Passenger train service between Bandung and Semarang via Cirebon, Indonesia

Ciremai is an Indonesian passenger train with executive and economy classes, operated by Kereta Api Indonesia, connecting between Bandung and Semarang Tawang Bank Jateng via Cirebon and Tegal railway line. It has two trips each way daily, of 451 km (280 mil) in 7 hours 11 minutes.

==Etymology==
The word of "Ciremai" is taken from the highest active volcano in West Java which borders Kuningan Regency and Majalengka, is Mount Ciremai, where Cirebon Station is located, which is one of the stopping stations for this train.

==History==
On 3 March 2009, there was a plan to operate a train connecting Bandung and Cirebon that had been prepared under the name "Papandayan" (Currently the Papandayan train operates on the Gambir–Garut round trip route). The existence of opposition from other transportation modes on the same route and the Department of Transportation (Dishub) resulted in the train being canceled.
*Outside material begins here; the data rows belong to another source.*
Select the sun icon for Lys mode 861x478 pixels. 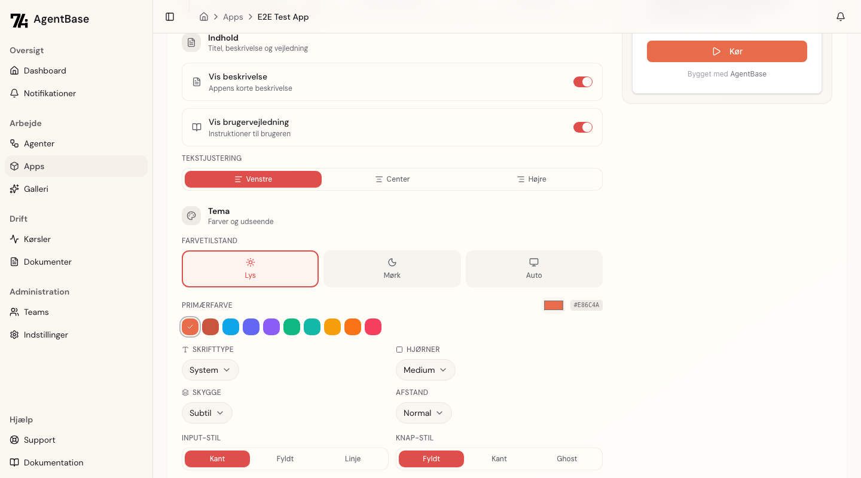pyautogui.click(x=250, y=262)
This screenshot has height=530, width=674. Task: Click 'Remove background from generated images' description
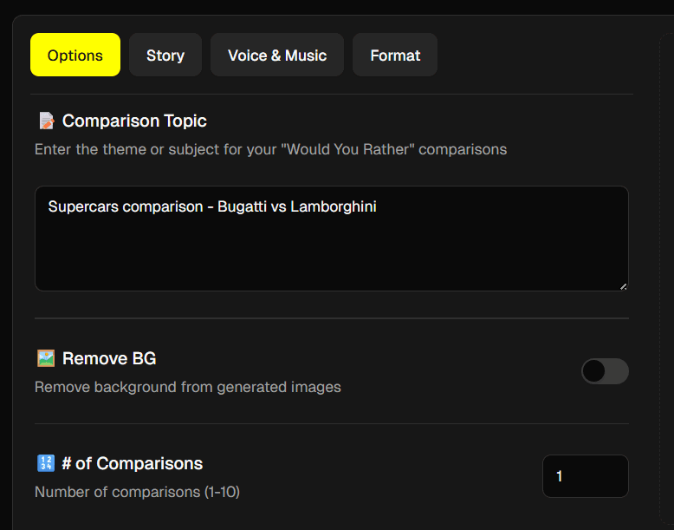[x=188, y=387]
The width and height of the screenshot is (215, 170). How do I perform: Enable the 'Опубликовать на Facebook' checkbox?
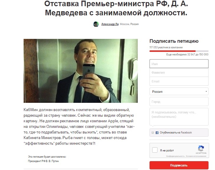click(152, 133)
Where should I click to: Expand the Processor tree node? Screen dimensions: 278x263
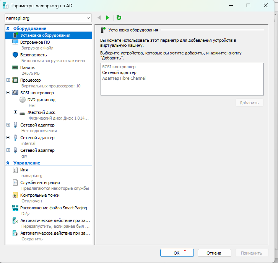pos(8,80)
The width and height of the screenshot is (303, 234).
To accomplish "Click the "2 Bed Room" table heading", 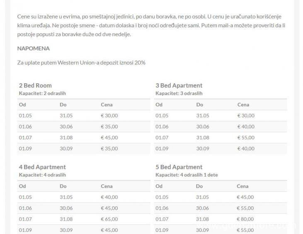I will [x=35, y=86].
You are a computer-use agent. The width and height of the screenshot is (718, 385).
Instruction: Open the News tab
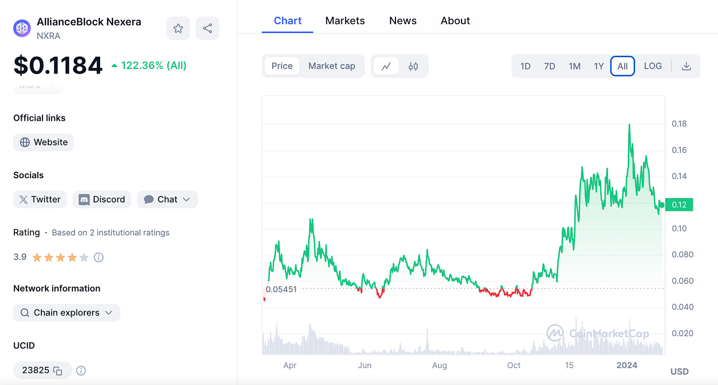[x=403, y=21]
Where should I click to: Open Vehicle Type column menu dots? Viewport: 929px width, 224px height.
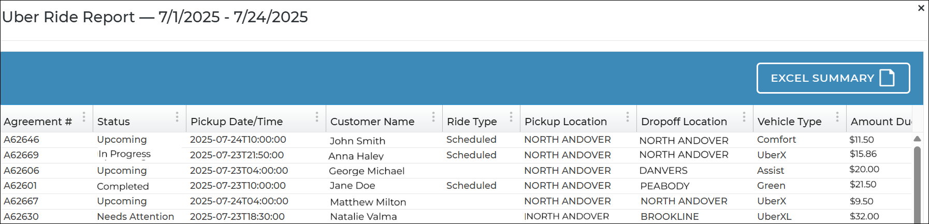[837, 117]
On 28 September 2013, The train with a previously planned route finally operates to serve a single trip between Bandung and Cirebon under the name "Ciremai Ekspres". Initially, the Ciremai train service was owned by Cirebon Operational Area III with executive and economy classes (split AC).

On 11 August 2014, The Ciremai economy class train service was removed and replaced by business class and the number of trips was increased so that it served four trips, two of which were additional trains that had executive and business class services until the service was removed starting 16 January 2015.

On 3 October 2016, the Ciremai Ekspres (Ciremai Express) extended to Semarang due to the large number of passengers wanting to travel from Bandung towards Semarang. In addition, the Ciremai train experienced an operational transfer from Cirebon Operational Area III to Semarang Operational Area IV, along with its trains which were previously managed by the Cirebon Station Train Depot being transferred to the Semarang Poncol (SMC) Train Depot.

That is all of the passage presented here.